[Start of Attachment]
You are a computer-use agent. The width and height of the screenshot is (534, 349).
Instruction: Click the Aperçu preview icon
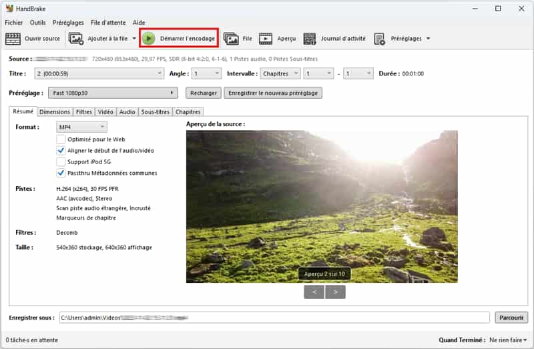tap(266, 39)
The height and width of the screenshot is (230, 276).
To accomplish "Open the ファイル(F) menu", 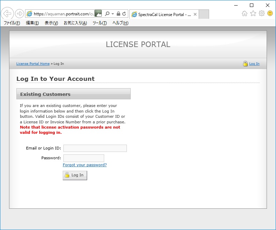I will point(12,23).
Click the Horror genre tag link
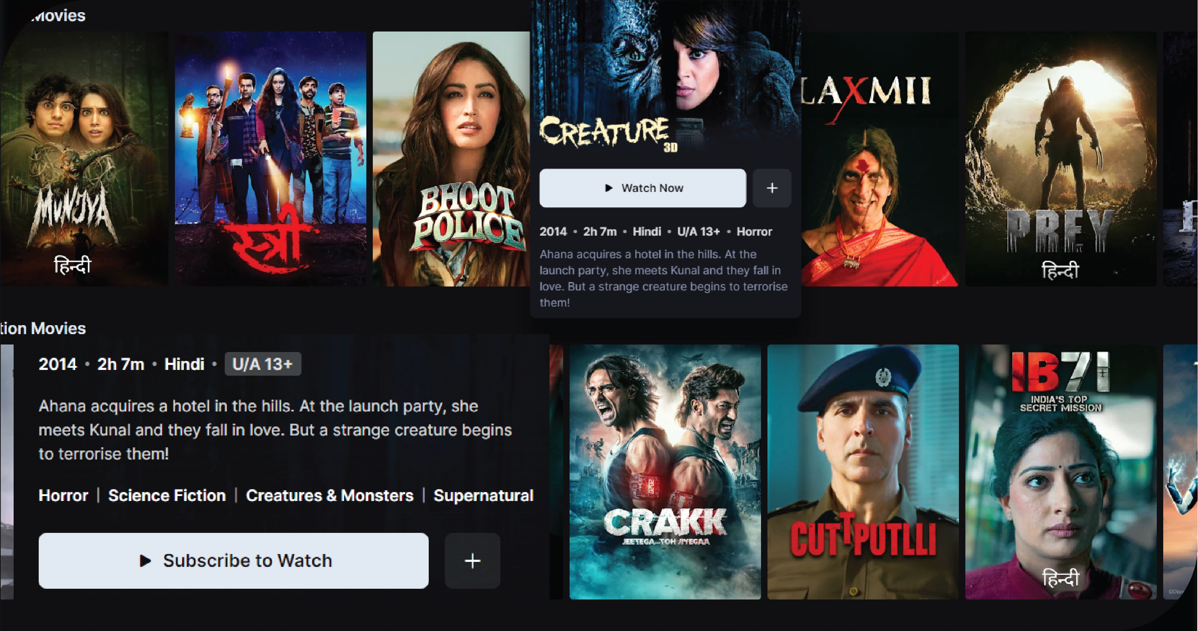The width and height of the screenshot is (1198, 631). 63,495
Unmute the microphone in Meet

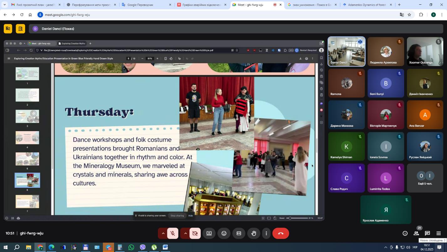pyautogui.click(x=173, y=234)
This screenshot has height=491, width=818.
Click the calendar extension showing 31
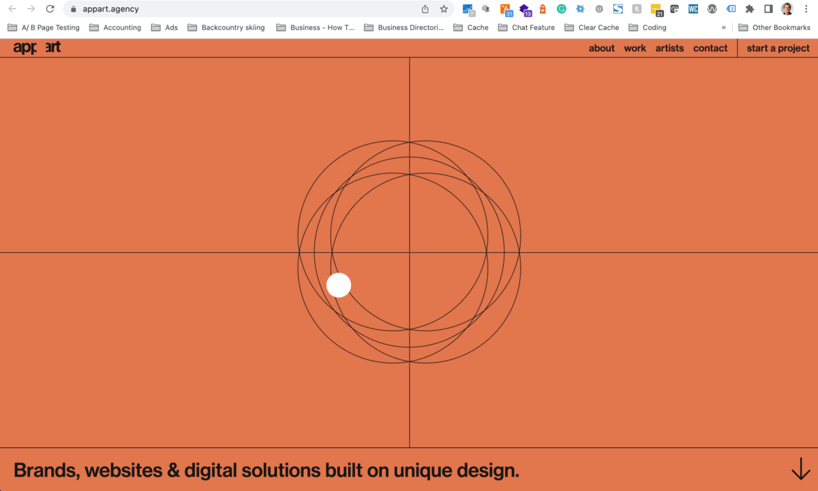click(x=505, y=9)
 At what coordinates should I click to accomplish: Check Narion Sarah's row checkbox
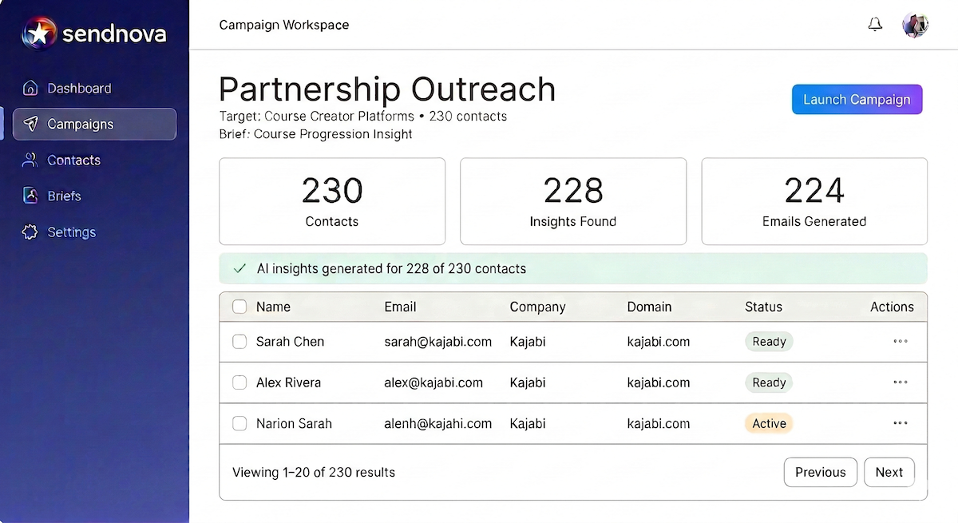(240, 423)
[End of Attachment]
From the line that contains "This screenshot has height=491, width=818." to the last line of the data, print each line exactly, both ends included, and omit the pictures.

* _OUTPUT BELOW_:
This screenshot has height=491, width=818.
Click the calendar extension showing 31
click(x=505, y=9)
 At what coordinates should I click to accomplish: Check Narion Sarah's row checkbox
(240, 423)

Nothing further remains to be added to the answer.